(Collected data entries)
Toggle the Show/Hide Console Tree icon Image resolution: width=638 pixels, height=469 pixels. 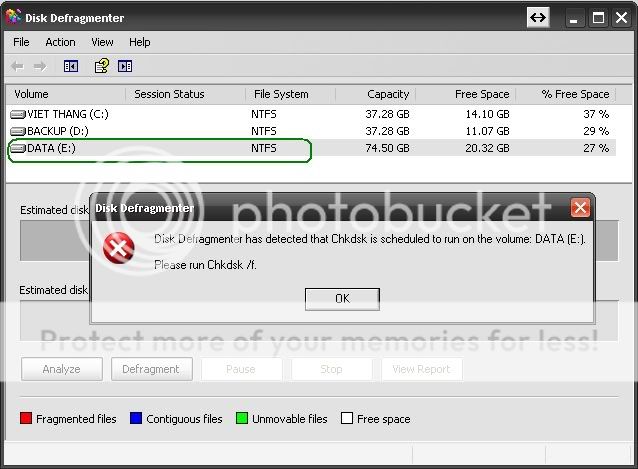click(x=70, y=66)
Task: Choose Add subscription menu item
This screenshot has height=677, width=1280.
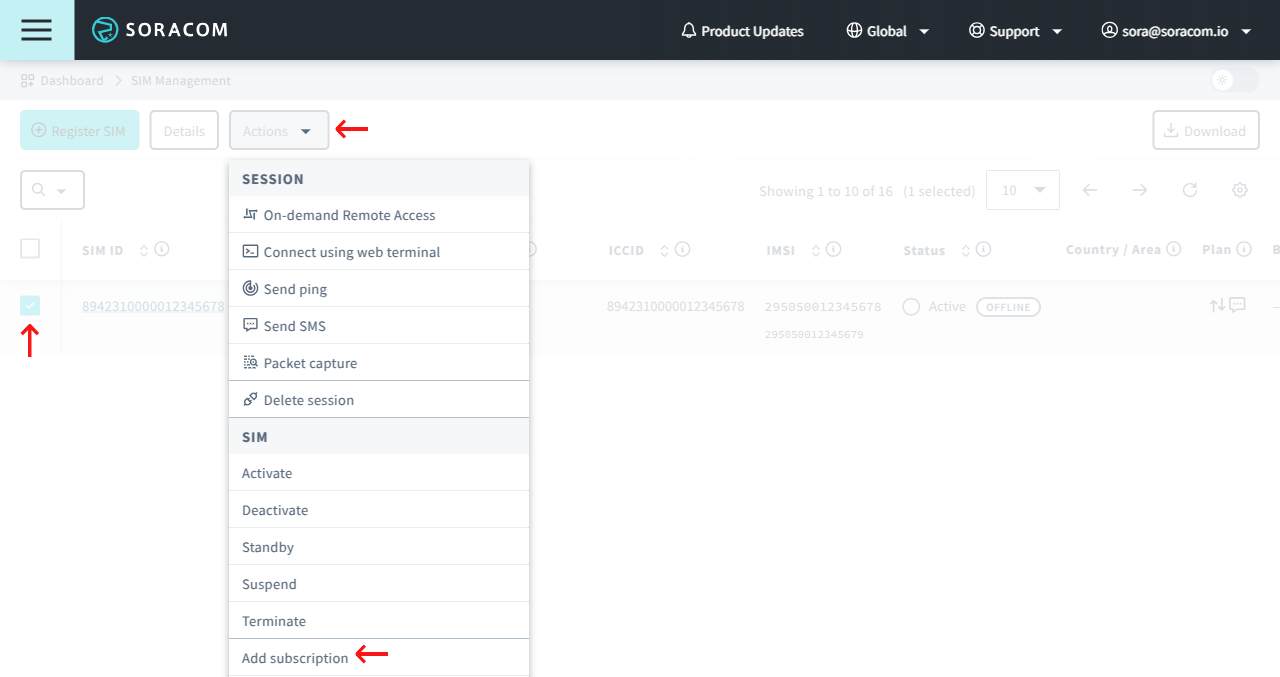Action: point(295,658)
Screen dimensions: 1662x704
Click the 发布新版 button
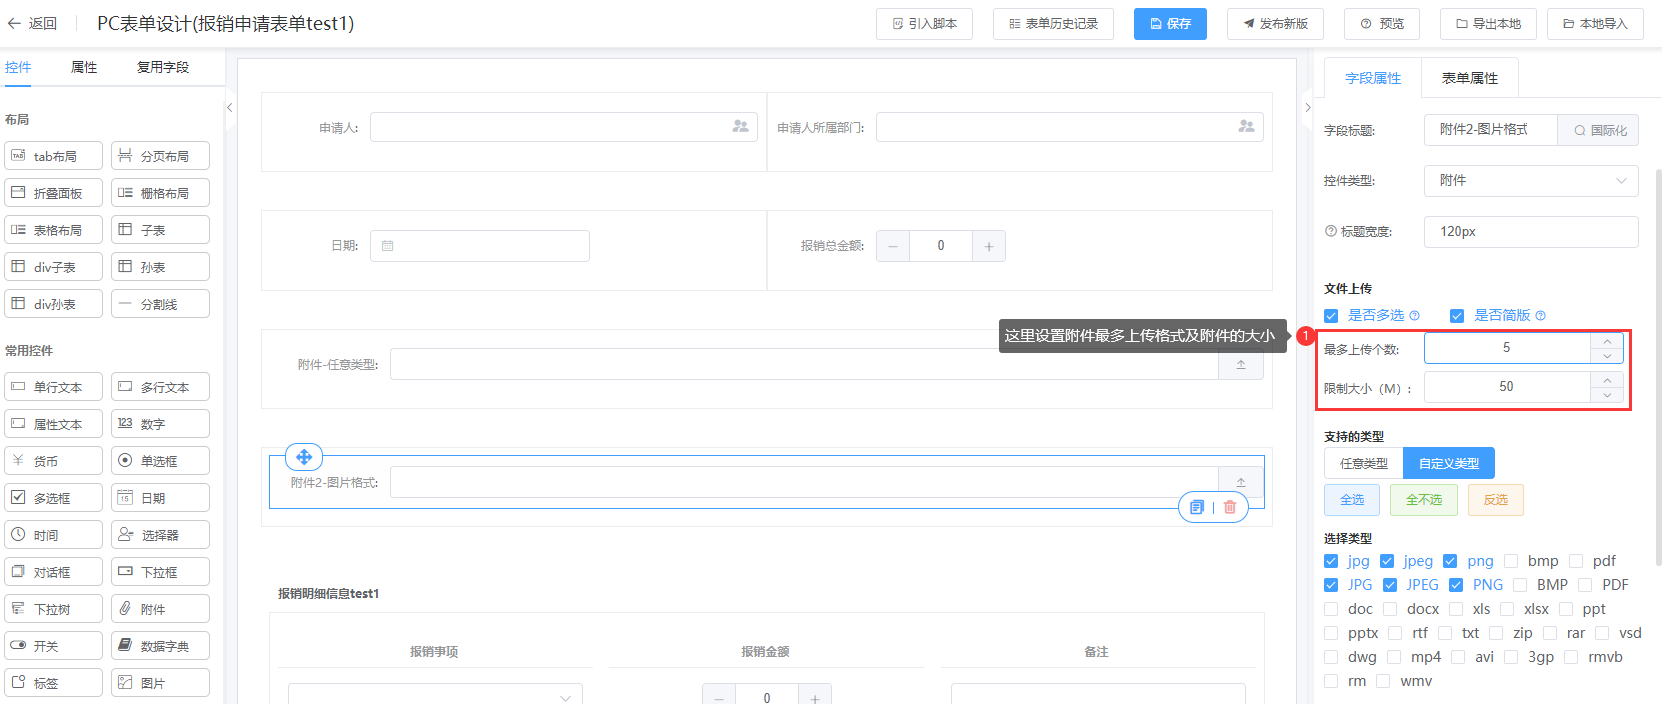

▶ Task to complete
Pick up at the line that holds "Screen dimensions: 1662x704" and restate each line, word for word, through the last line of the entries. Include both end lines but none of the pictures.

▶ Output for this exercise
Screen dimensions: 1662x704
Click the 发布新版 button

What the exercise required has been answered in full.